Each line from the line that includes "Open Alexander Freeman's player name link" through the end of the material below must be transcribed exactly, with no other lines.

....

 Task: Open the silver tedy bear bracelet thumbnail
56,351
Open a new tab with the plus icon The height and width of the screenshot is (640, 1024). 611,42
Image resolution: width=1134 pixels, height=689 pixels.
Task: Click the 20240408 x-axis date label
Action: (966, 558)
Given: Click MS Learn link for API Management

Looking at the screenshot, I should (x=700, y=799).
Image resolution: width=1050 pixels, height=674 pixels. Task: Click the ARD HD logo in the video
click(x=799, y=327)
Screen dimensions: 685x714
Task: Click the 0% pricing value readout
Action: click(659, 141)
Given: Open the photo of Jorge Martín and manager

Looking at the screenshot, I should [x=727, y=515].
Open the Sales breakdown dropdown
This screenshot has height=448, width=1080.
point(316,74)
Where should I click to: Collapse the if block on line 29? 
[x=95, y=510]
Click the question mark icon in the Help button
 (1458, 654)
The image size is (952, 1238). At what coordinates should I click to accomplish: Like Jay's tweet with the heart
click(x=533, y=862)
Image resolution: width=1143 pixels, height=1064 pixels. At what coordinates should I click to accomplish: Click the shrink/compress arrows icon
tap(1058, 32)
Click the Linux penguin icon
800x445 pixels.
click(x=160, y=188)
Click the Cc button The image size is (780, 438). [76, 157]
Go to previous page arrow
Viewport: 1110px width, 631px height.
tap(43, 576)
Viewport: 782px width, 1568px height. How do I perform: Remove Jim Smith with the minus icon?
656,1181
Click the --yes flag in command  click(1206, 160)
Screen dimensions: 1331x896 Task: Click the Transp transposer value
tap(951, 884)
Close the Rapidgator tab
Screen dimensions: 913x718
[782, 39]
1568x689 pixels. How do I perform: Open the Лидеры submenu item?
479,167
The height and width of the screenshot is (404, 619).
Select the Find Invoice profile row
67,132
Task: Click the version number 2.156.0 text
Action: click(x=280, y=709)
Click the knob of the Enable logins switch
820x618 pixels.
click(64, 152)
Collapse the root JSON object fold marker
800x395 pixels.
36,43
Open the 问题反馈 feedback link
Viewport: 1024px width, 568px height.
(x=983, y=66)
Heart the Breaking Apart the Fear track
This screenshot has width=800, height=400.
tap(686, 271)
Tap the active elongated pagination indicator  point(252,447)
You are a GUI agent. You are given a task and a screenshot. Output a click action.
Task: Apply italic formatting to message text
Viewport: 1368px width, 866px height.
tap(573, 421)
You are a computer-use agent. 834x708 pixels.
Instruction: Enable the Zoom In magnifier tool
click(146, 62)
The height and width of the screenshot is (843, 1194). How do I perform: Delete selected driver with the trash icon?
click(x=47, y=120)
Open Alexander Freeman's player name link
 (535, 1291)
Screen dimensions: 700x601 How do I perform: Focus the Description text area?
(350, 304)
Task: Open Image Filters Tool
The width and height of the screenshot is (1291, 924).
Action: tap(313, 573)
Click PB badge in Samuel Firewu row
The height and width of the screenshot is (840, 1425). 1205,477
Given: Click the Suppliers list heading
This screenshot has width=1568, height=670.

....

= ANSWER TO THIS EXERCISE =
Open Alexander Freeman's player name link
 (535, 1291)
Screen dimensions: 700x601 How do I perform: Focus the Description text area?
(350, 304)
Task: Open Image Filters Tool
The width and height of the screenshot is (1291, 924).
Action: tap(313, 573)
Click PB badge in Samuel Firewu row
The height and width of the screenshot is (840, 1425). 1205,477
Given: Click the Suppliers list heading
This screenshot has width=1568, height=670.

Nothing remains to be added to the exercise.